Objectives: To analyse the cardiovascular risk according to the SCORE chart in a series of patients with psoriatic arthritis, and to study the presence of subclinical cardiovascular disease by carotid ultrasound.
Methods: Cross-sectional descriptive study of patients with psoriatic arthritis attended in a tertiary hospital. The presence of classical cardiovascular risk factors and the clinical characteristics of the patients were recorded. The cardiovascular risk was calculated with SCORE, calibrated for Spain. Common carotid ultrasound was conducted to assess intima-media thickness and the presence of atheroma plaques. Patients were reclassified upon ultrasound results. Statistical analyses were made for sample description, and multivariate analyses were performed to investigate the associations with the presence of atheroma plaques.
Results: A total of 102 patients were included. According to SCORE charts, 70.6% of the patients had intermediate cardiovascular risk, 25.5% high risk and 3.9% very high risk. After the ultrasound study, 26.5% of the patients were upgraded, and reclassified as very high risk due to the presence of plaques. The presence of subclinical vascular disease was associated with higher uric acid levels (P=0.036) and the presence of 2 or more cardiovascular risk factors (P=0.021).

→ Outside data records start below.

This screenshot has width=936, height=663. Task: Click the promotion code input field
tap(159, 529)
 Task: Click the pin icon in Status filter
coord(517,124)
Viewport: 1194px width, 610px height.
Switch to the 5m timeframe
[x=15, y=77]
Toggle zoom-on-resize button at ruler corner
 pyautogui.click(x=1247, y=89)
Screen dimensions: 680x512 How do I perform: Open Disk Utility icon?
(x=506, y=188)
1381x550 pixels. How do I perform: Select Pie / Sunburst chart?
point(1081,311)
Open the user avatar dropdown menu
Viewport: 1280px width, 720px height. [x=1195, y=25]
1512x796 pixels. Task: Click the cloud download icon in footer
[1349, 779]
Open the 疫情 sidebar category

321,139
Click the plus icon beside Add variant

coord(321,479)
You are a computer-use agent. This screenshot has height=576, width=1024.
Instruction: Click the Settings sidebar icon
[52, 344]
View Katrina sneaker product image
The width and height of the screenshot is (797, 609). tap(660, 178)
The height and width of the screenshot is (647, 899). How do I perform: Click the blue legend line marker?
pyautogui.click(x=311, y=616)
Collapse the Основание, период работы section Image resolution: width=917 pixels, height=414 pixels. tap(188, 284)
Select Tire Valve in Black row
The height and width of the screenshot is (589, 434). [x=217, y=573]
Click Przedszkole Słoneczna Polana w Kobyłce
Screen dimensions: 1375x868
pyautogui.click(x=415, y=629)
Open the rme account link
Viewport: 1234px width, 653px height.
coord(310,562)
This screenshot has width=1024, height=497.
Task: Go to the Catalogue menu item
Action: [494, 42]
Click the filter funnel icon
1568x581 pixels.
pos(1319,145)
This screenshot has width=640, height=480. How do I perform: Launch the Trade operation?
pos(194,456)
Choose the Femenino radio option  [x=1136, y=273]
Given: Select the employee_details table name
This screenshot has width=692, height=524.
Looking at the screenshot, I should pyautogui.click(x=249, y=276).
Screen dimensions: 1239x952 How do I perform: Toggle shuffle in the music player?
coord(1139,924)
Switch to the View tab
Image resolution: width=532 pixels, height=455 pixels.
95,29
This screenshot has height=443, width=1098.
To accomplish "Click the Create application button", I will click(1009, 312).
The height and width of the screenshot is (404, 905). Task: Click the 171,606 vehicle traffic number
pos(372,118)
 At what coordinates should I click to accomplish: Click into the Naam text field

Conclusions: A considerable number of psoriatic arthritis patients have a priori moderate or high risk of a fatal cardiovascular event. Carotid ultrasound detects subclinical vascular disease and increases the real risk in a substantial proportion of patients. Cardiovascular risk prediction clinical tools such as the SCORE underestimate the presence of subclinical cardiovascular disease in patients with psoriatic arthritis.
Keywords: Cardiovascular risk; Carotid ultrasound; Psoriatic arthritis.